▶ **Direction 1**
Answer these from the Spark Operator post:
(a) What name is given to the ClusterRole in "spark-rbac.yaml"?
(b) Which namespace is set for the SparkApplication in "spark-pi.yaml"?
(c) How much memory is assigned to the driver?

Spark-operator: infinite spark-pi-driver running with no executors

84 Views Asked by At

I struggled for a long time to install Spark Operator. I followed this guide https://medium.com/@SaphE/deploying-apache-spark-on-kubernetes-using-helm-charts-simplified-cluster-management-and-ee5e4f2264fd. When executing the .yaml file, I couldn't proceed beyond "spark-pi-driver running." I adjusted permissions in the "spark-rbac.yaml" file:

apiVersion: rbac.authorization.k8s.io/v1
kind: ClusterRole
metadata:
  name: spark-role
rules:
- apiGroups: ["", "sparkoperator.k8s.io"]
  resources: ["events", "pods", "services", "configmaps", "sparkapplications/status", "scheduledsparkapplications", "sparkapplications"]
  verbs: ["*"]

---

apiVersion: rbac.authorization.k8s.io/v1
kind: ClusterRoleBinding
metadata:
  name: spark-role-binding
subjects:
- kind: ServiceAccount
  name: spark
  namespace: spark-jobs
roleRef:
  kind: ClusterRole
  name: spark-role
  apiGroup: rbac.authorization.k8s.io

The "spark-pi.yaml" file looks like this:

apiVersion: "sparkoperator.k8s.io/v1beta2"
kind: SparkApplication
metadata:
  name: spark-pi
  namespace: spark-operator
spec:
  type: Scala
  mode: cluster
  image: "ghcr.io/googlecloudplatform/spark-operator:v1beta2-1.3.4-3.1.1"
  imagePullPolicy: Always
  mainClass: org.apache.spark.examples.SparkPi
  mainApplicationFile: "local:///opt/spark/examples/jars/spark-examples_2.12-3.1.1.jar"
  sparkVersion: "3.1.1"
  restartPolicy:
    type: Never
  volumes:
    - name: "test-volume"
      hostPath:
        path: "/tmp"
        type: Directory
  driver:
    cores: 1
    coreLimit: "1200m"
    memory: "512m"

▶ **Data to use**

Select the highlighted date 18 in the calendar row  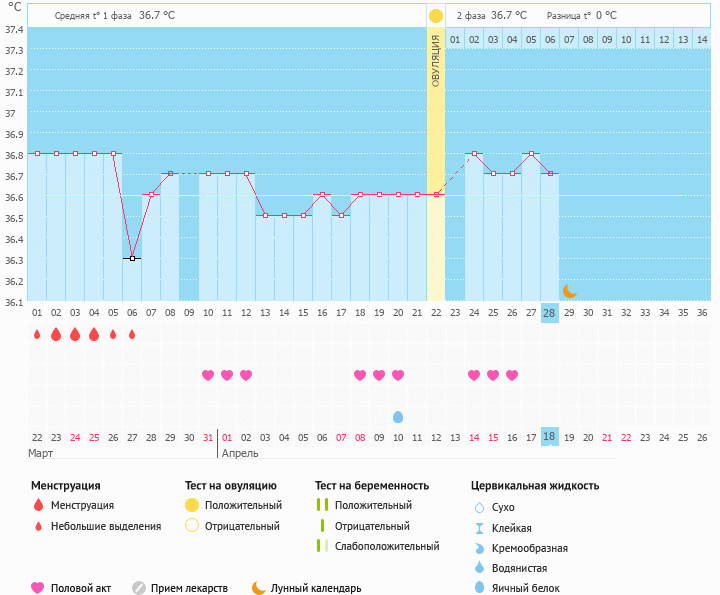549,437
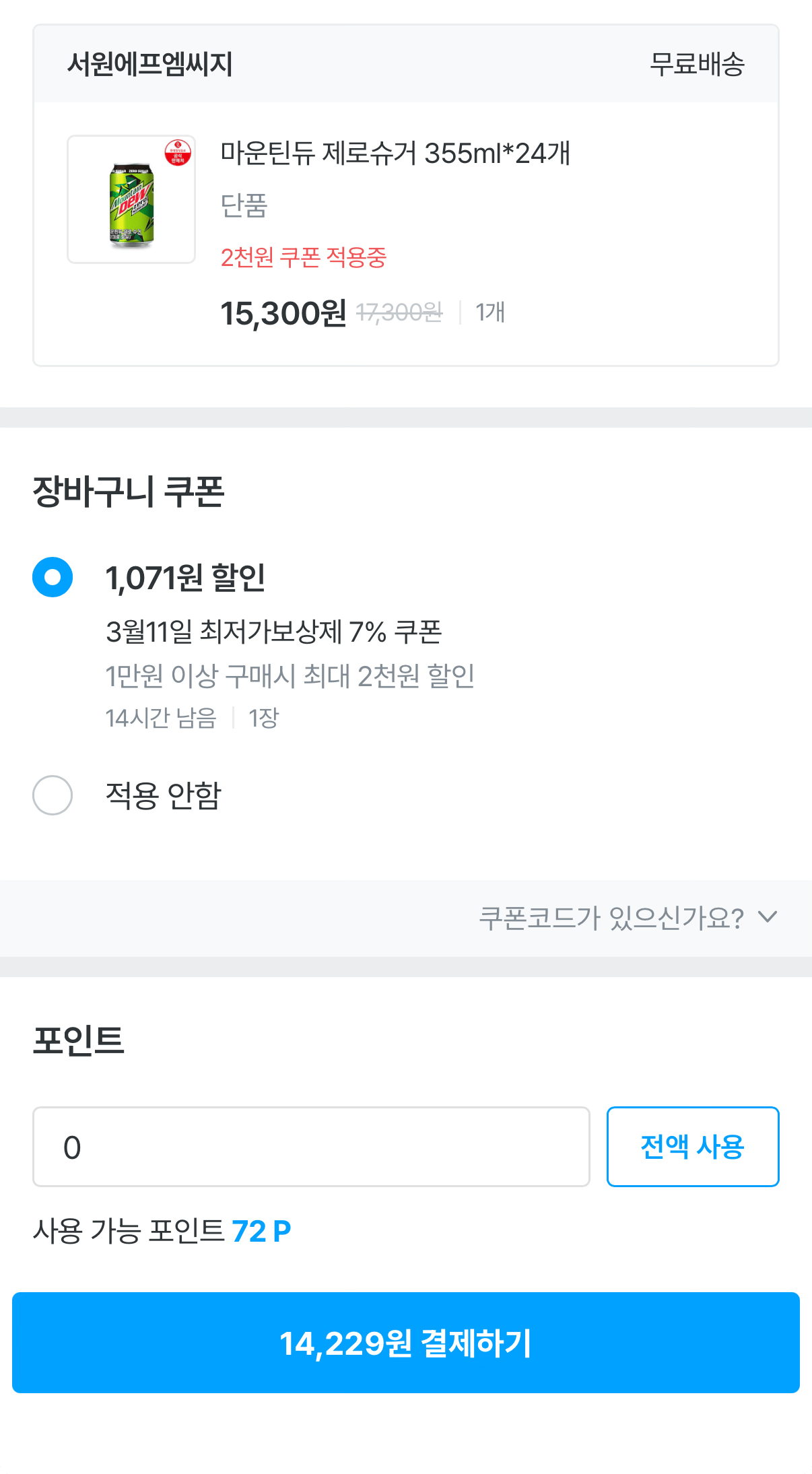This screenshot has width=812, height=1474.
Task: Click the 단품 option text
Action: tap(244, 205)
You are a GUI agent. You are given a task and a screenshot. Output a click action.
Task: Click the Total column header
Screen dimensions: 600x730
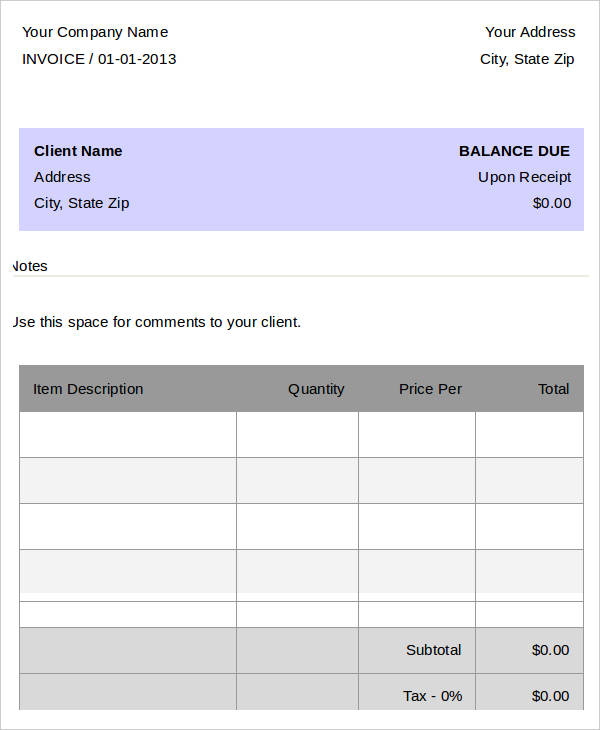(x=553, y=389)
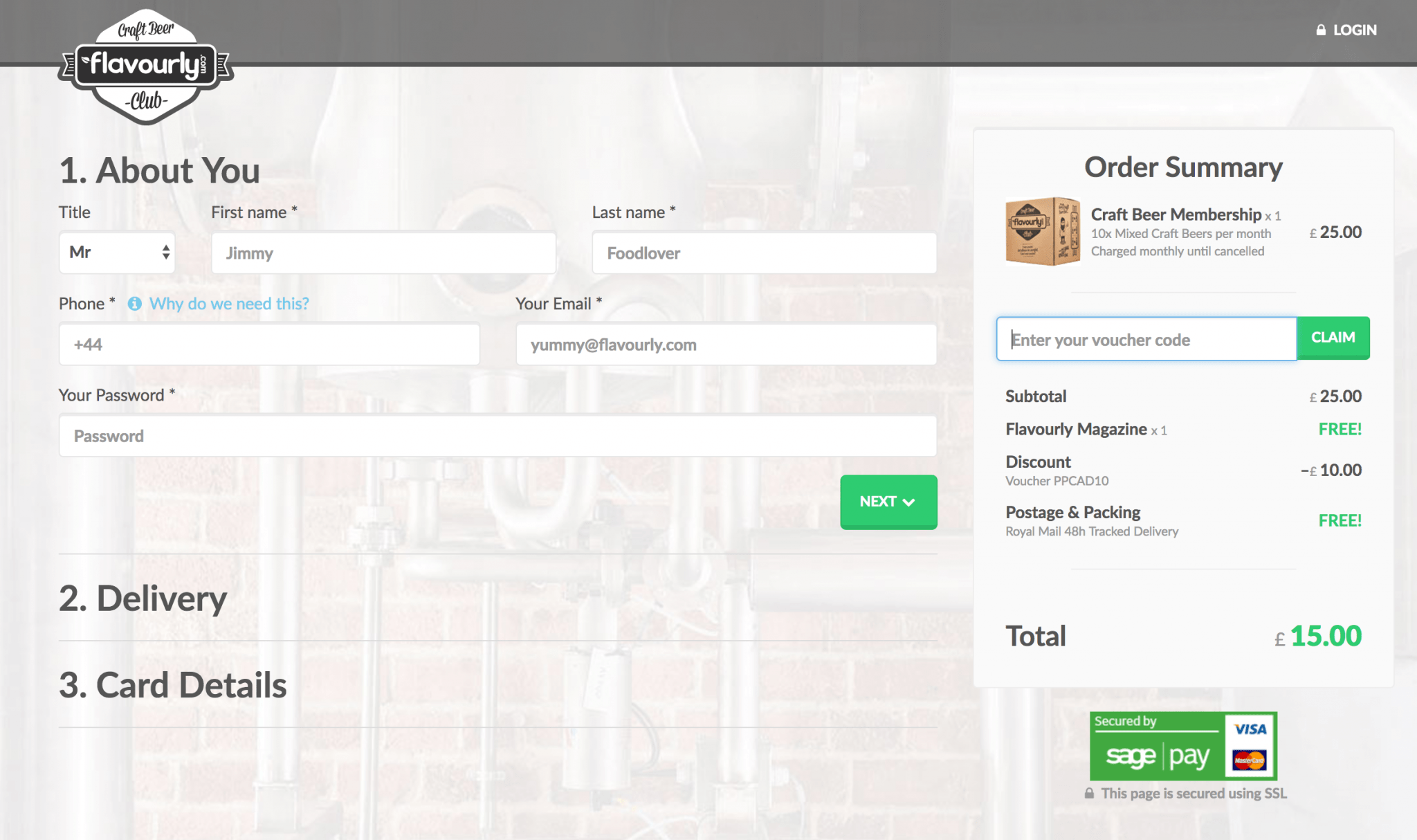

▶ **Direction 2**
Return the rows word for word, starting at the line with "You are a GUI" and continuing through the last line of the rows. Leave the pictures out.

▶ **Result 1**
(a) spark-role
(b) spark-operator
(c) 512m

▶ **Result 2**
You are a GUI agent. You are given a task and a screenshot. Output a click action.
Task: Click the Total column header
Screen dimensions: 600x730
(x=553, y=389)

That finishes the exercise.